Cardiovascular Training Zones

Mathematical Formula

\text{Max HR} = 220 - \text{Age} \quad \Big| \quad \text{Karvonen Target Zone} = ((\text{Max HR} - \text{Resting HR}) \times \% \text{Intensity}) + \text{Resting HR}

Karvonen method is highly recommended as it factors in your resting heart rate (cardiovascular fitness level).

How to Use this Calculator

  1. Enter your age (MHR is highly dependent on age).

  2. Input your resting heart rate (measure this in the morning before getting out of bed).

  3. View your cardiovascular zones, from active recovery up to maximum anaerobic capacity.

Why Train in Specific Heart Rate Zones?

Heart rate training zones are defined percentages of your maximum heart rate.

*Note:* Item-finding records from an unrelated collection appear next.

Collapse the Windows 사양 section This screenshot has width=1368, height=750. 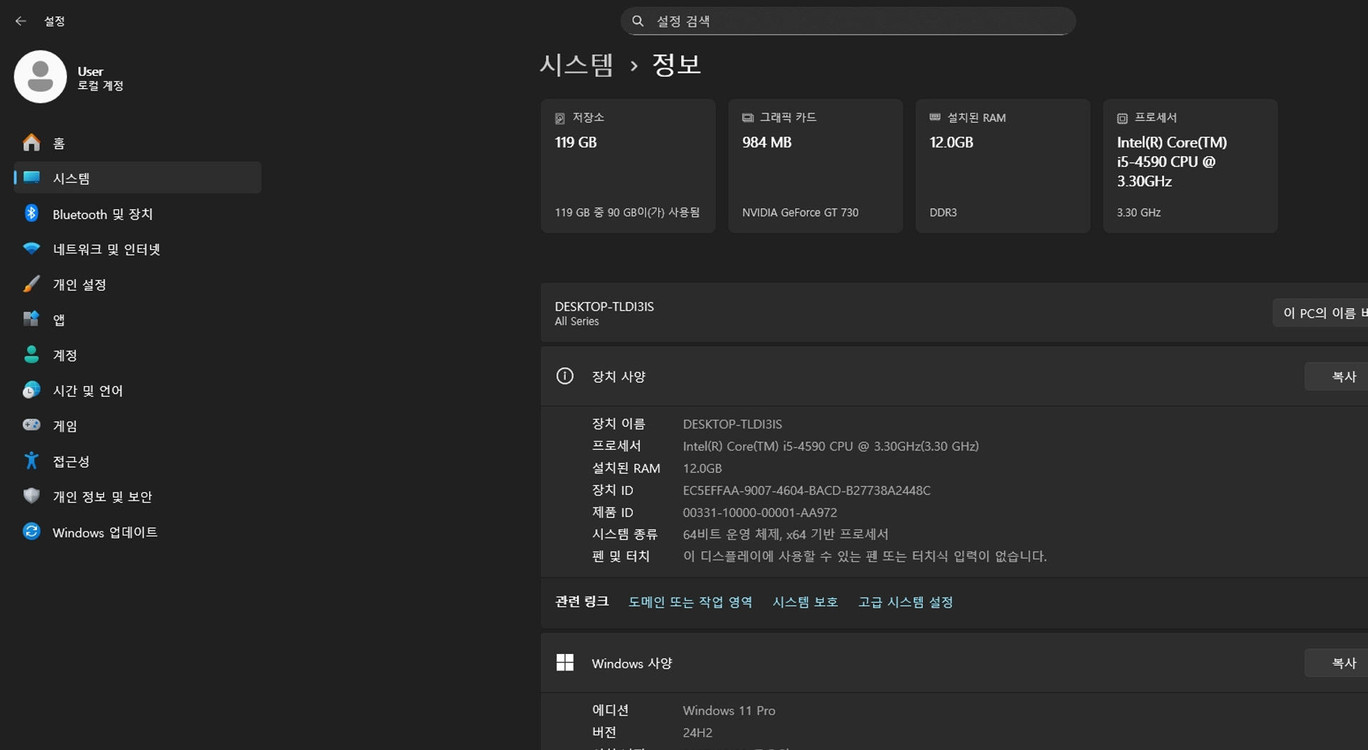631,662
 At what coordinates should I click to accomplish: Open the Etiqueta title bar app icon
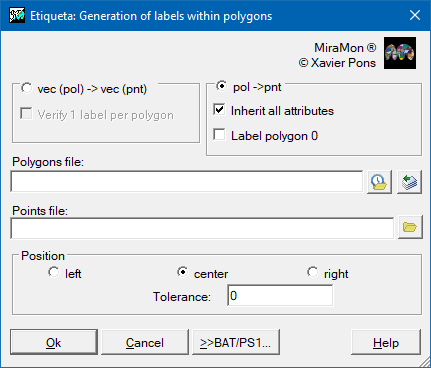[17, 16]
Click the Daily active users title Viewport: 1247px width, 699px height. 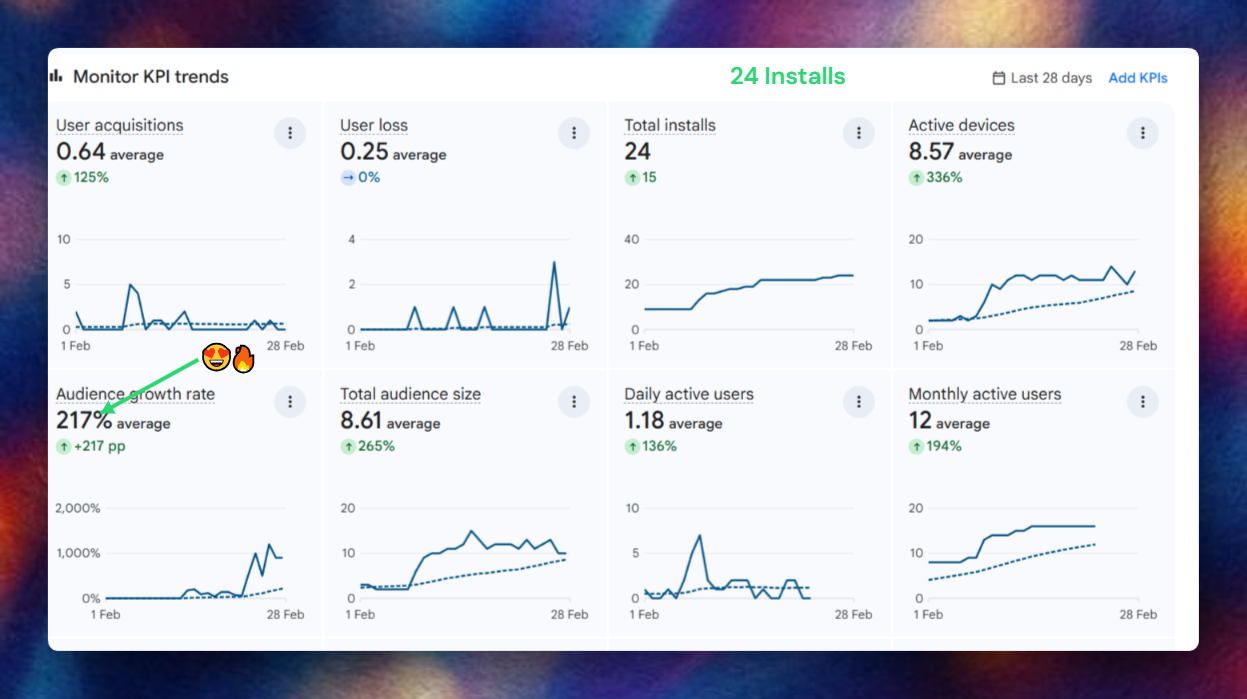[x=689, y=394]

Different zones trigger different adaptations:

  • Fat Burn Zone (60-70% MHR): Encourages the body to use fat as its primary fuel source. Ideal for endurance and weight loss.
  • Aerobic Zone (70-80% MHR): Strengthens the heart, improves lung capacity, and builds cardiovascular stamina.
  • Anaerobic Zone (80-90% MHR): Boosts lactic acid threshold, improving speed and overall power output.

Frequently Asked Questions (FAQ)

How do I measure my resting heart rate?

Find your pulse on your wrist. Count the beats for 60 seconds first thing in the morning when you are calm.

Is 220 - age perfectly accurate?

It is a reliable general estimate, though individual maximum heart rates can vary by up to 10-12 beats per minute.